Run docker-based workload on HPC with GPU

In this case study, we will walk thru how to convert a docker image into singularity format. How to look up appropriate hardware and finally enqueue a job.

Convert a docker image to Singularity

1. Prepare a container image by converting docker image from docker hub. For furter detail, please check ref. It would be recommended that using container that cuda installed. We provide several container images that cuda already installed and configuated, like nvhpc.22.9-devel-cuda_multi-ubuntu20.04.sif. You can check all the provided images under /pfss/containers/ directory.

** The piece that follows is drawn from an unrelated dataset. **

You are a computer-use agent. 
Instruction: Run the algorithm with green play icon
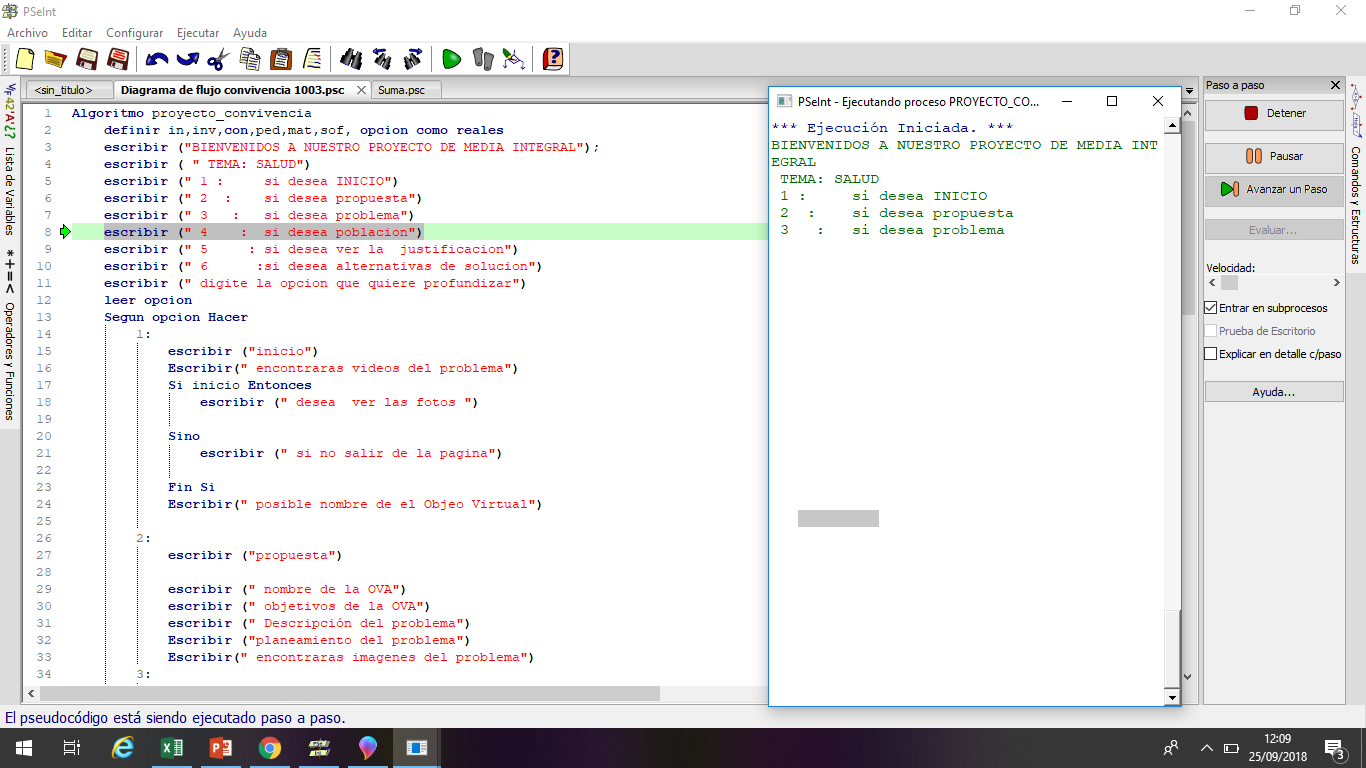[451, 59]
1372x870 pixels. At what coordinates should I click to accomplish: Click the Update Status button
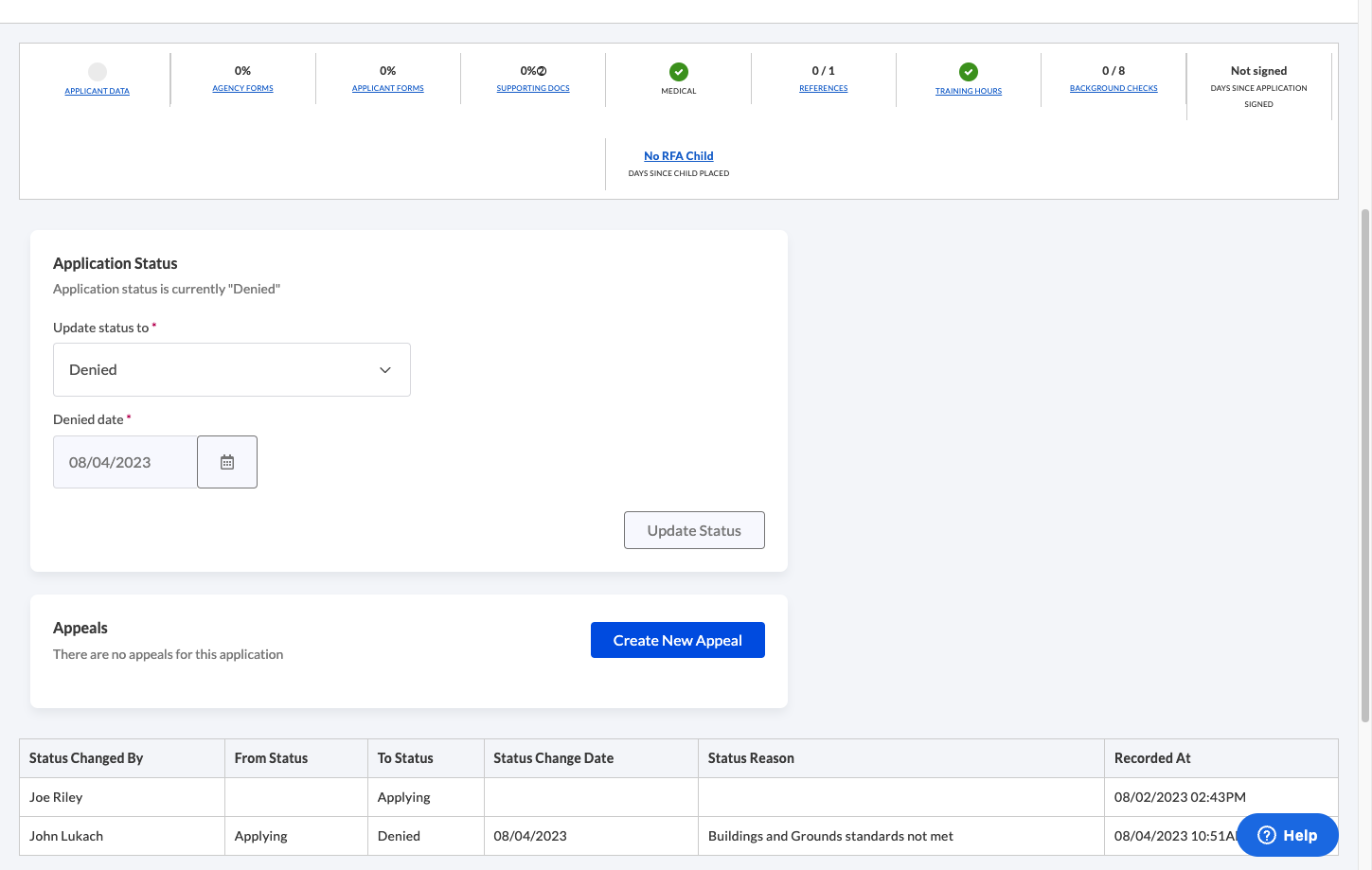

singularity pull julia.1.8.2.sif docker://julia:alpine3.16

# move it to the containers folder, then we can run it in the web portal
mkdir -p ~/containers
mv julia.1.8.2.sif ~/containers

2. Prepare sbatch arguments for gpu usage

3.1 First, find the partition page, and then open the nodes tab.

3.2 In this popup, we can find all the gpus and their availability in this cluster. For example, there are 4 gpus with 1 gpu core and 10gb memory, 1 gpu with 3 gpu cores and 40gb memory, 1 gpu with entire a100 capability.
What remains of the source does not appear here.